An illustration of two wine bottles chilling

5 Mistakes People Make With Wine (and What to Do Instead)

The best way to fix a broken cork, chill a bottle down fast, and more, according to Master Sommelier June Rodil.

Whether she’s presenting bottles to guests at her Houston restaurant March or leading tastings onstage at the Food & Wine Classic in Aspen, Master Sommelier June Rodil wows people with her wealth of wine knowledge. What better person to turn to for help with the most basic of wine dilemmas? Even a certified wine professional like Rodil admits that it’s easy to make simple mistakes when storing, presenting, or serving wine. Maybe you opened too many bottles of Champagne and want to keep them for tomorrow, or you accidentally broke a cork while opening a special bottle. Don’t stress, says Rodil: These simple mistakes can be fixed quickly and are easily avoided moving forward. Here, she shares her expert solutions for everyday wine problems.

Don’t use a spoon to keep Champagne bubbly

Skip putting the stem of a spoon into an open bottle of bubbles; to keep Champagne bubbly longer, it’s actually best to just leave the bottle alone. What dissipates bubbles is movement, and a spoon clinking against the sides of the bottle can pop more bubbles than it preserves. 

Instead, keep that Champagne cold, which will slow down the loss of bubbles. If you have a cork that fits in the bottle, recork it — Champagne that’s been open for a while isn’t going to explode — and the seal actually maintains bubbles. Give it a try. Stick a cork in one bottle and not the other, put them both in the fridge overnight, and you’ll see the difference. But who has two open bottles of Champagne sitting around, anyway? 

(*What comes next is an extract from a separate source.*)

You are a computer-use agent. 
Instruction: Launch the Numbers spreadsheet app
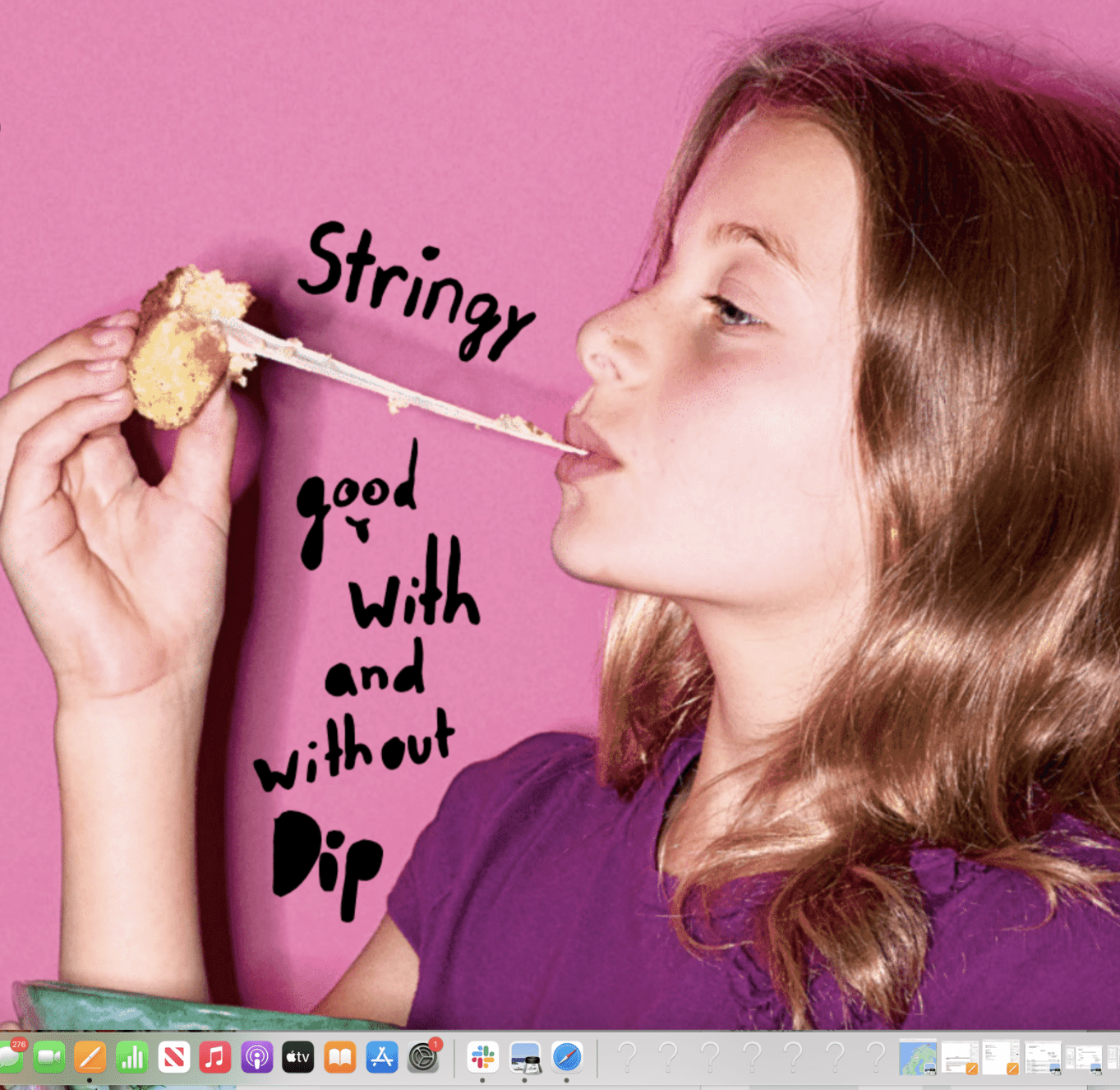[x=131, y=1057]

Don’t put ice in the wine bucket first 

I don’t think anyone truly loves any kind of wine at actual room temperature, which is about 72°F. If a bottle of wine is that warm, I pop it in an ice bath for a few minutes. Two minutes in an ice bath works great for a Cabernet, five minutes is good for a chilled red or full-bodied white, and a few more than that for light whites and bubbles. My biggest pet peeve, though, is when people want to chill wine down and put the ice in the bucket first. Like, oh my god, what in the physics? The bottles will just lie on top of the ice, and nothing will happen. Put the bottle in first, top it with ice and water so it’s more or less submerged, and you’re good to go.

Don’t splurge on a fancy corkscrew

You really don’t need one. I love an Ah-So. It’s less than $10 on Amazon, and if I had to choose only one wine opener for the rest of my life, it would be an Ah-So. It’s a combination of a Durand and a traditional corkscrew. It’s my favorite because wine has sugar in it, and sometimes it gets sticky and the cork gets attached to the side of the bottle. The long metal tines of the Ah-So break through that stickiness. Plus, it’s gentle enough to deal with the issues old corks pose. You can use an Ah-So with any kind of cork, even plastic. 

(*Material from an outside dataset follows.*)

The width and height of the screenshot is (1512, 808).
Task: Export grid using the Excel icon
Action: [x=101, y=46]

Don’t give up if the cork breaks

Corks break all the time. And realizing that this happens all the time — yes, even for Master Sommeliers! — helps take the pressure off. If a cork breaks, I just continue to use my wine key. I move the screw to the very side of the cork and twist it in at an angle toward the edge of the bottle. If you go through the center, the broken part is more likely to go down into the bottle. But honestly, when in doubt, just push the broken half down into the bottle, get a sieve or some cheesecloth, and pour the wine into another container — a clean pitcher, whatever you have. Poof, you’ve decanted your bottle. And, yes, you can decant white wines, too. 

Don’t order the good stuff on an airplane

Generally speaking, when you’re at a high altitude, your senses are a little bit more closed off. On planes, this is more noticeable because your ears get clogged up, which affects your sinuses, making it harder to smell or taste. That’s why a lot of people who choose the wine selections for airlines go with bold-flavored wines. (Sauvignon Blanc is really common in the air because it’s highly aromatic — even if you’re stuffed up, you’ll know what you’re tasting.) It doesn't really bother me because you get used to it quickly; I even took my Master Sommelier tasting exams in Aspen. And by the way, the really great thing about tasting wines at altitude is that once you go back down to sea level, everything tastes better. 

One of F&W’s 2014 Sommeliers of the Year, June Rodil is a partner of the lauded Houston-based Goodnight Hospitality group. In 2023, Rodil will speak at her fifth Food & Wine Classic in Aspen.